● Exercise goal
Copy all lines in the data that contain the string "computer".

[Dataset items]
****************

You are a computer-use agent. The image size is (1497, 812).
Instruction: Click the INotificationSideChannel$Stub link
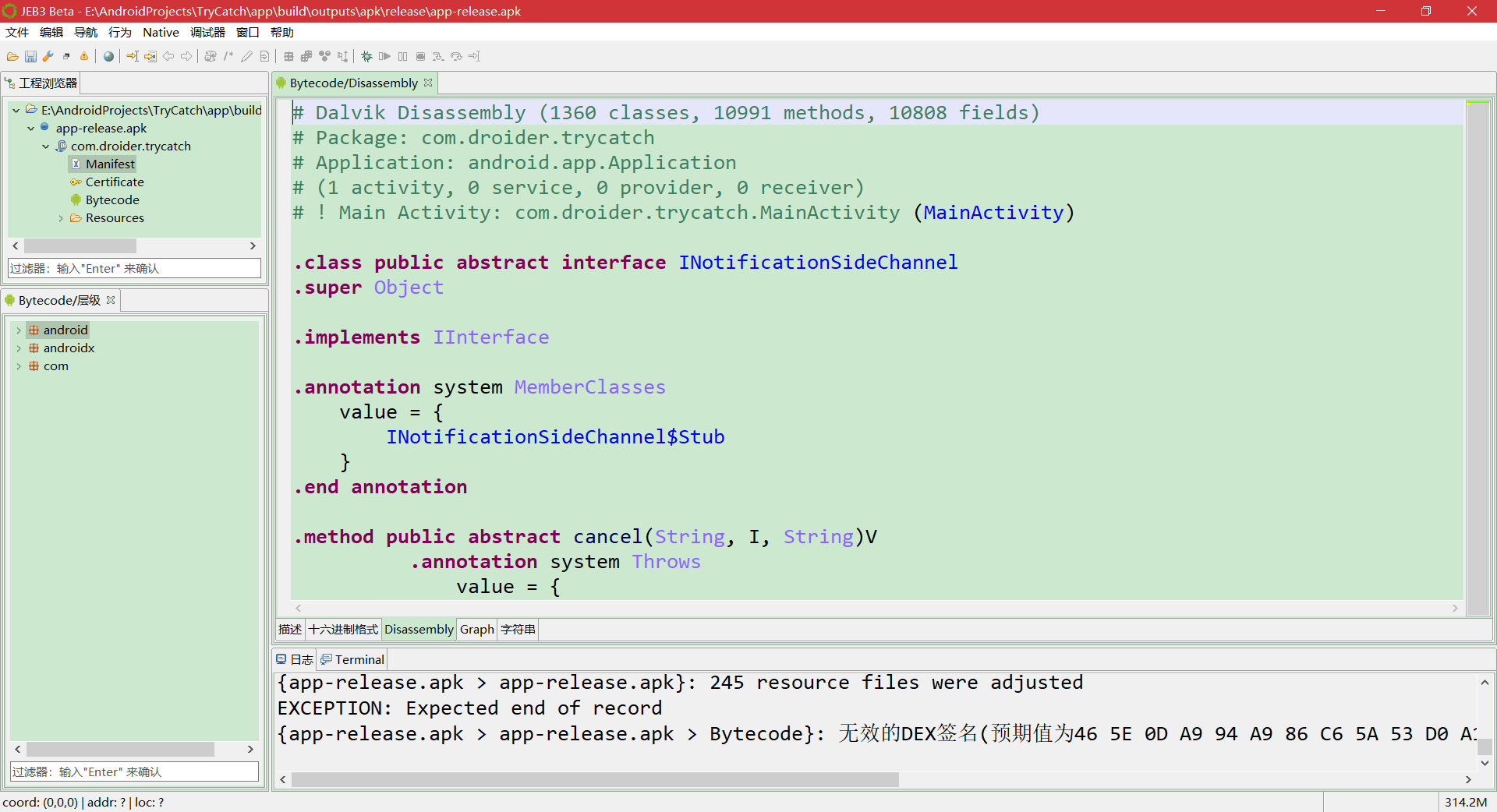(555, 436)
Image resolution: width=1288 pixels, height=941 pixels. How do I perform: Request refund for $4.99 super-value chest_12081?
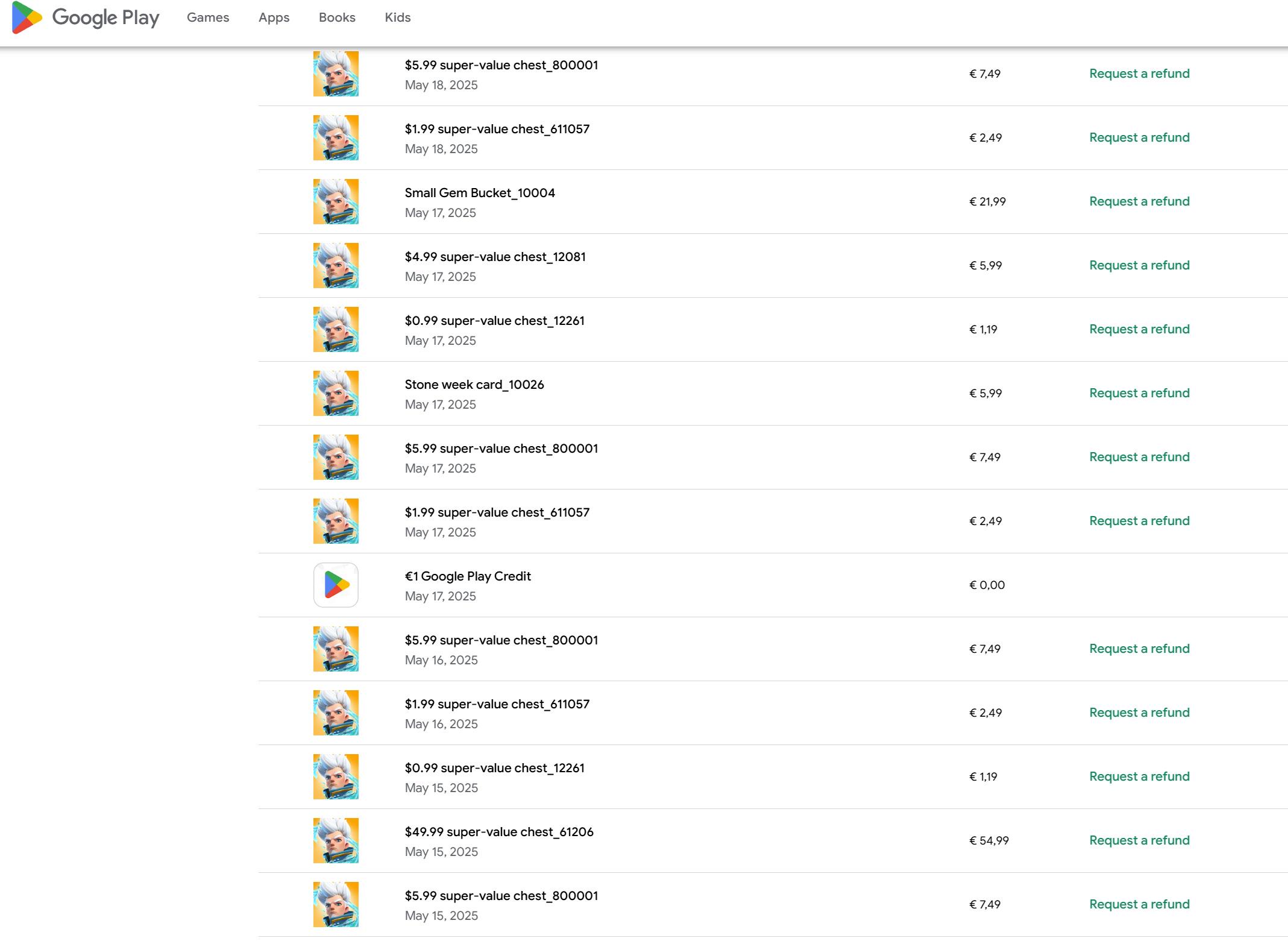1139,265
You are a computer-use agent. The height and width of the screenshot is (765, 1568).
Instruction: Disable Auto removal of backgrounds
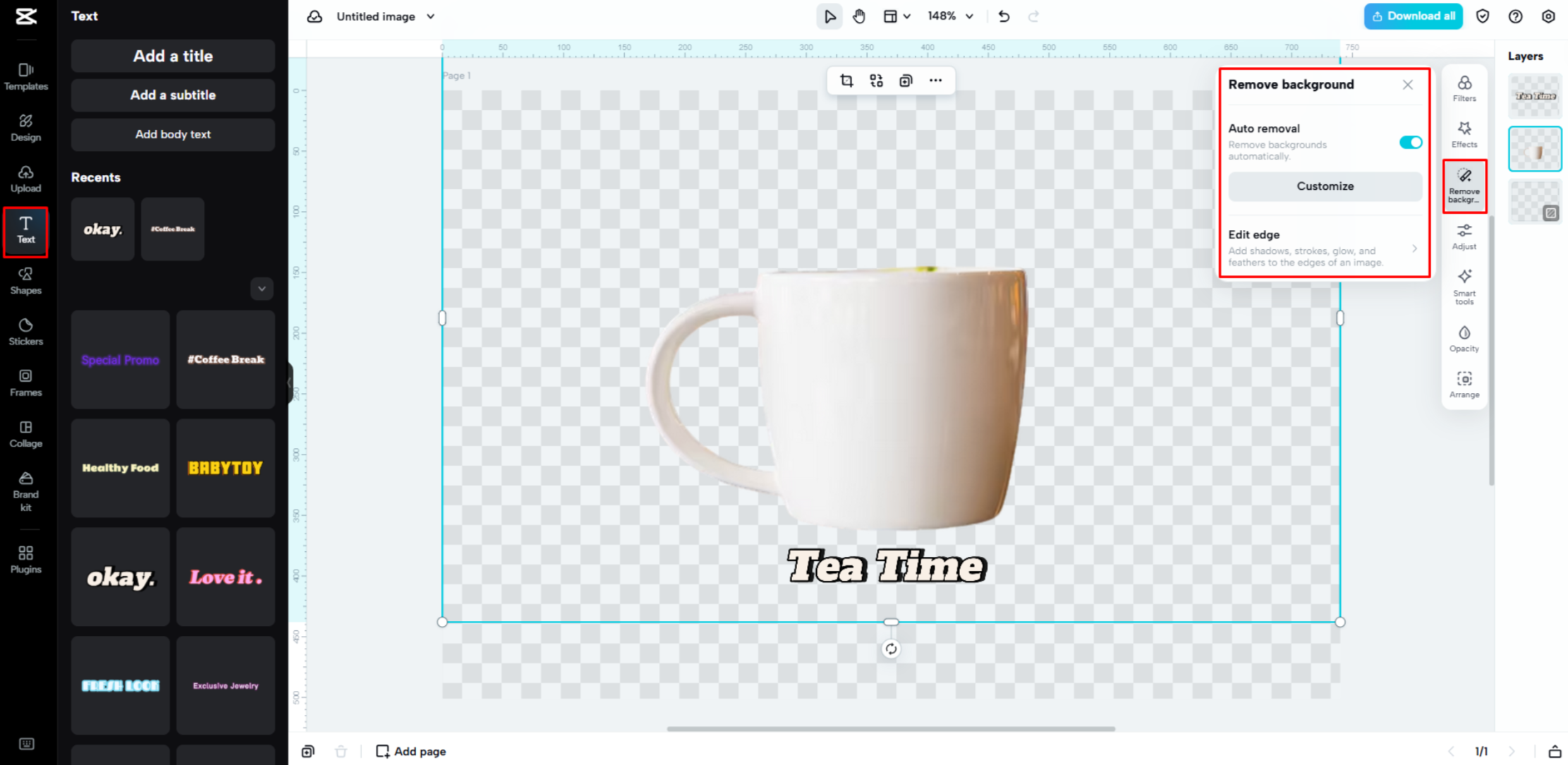1410,142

****************

● The answer
You are a computer-use agent. The image size is (1497, 812).
You are a computer-use agent. The height and width of the screenshot is (765, 1568).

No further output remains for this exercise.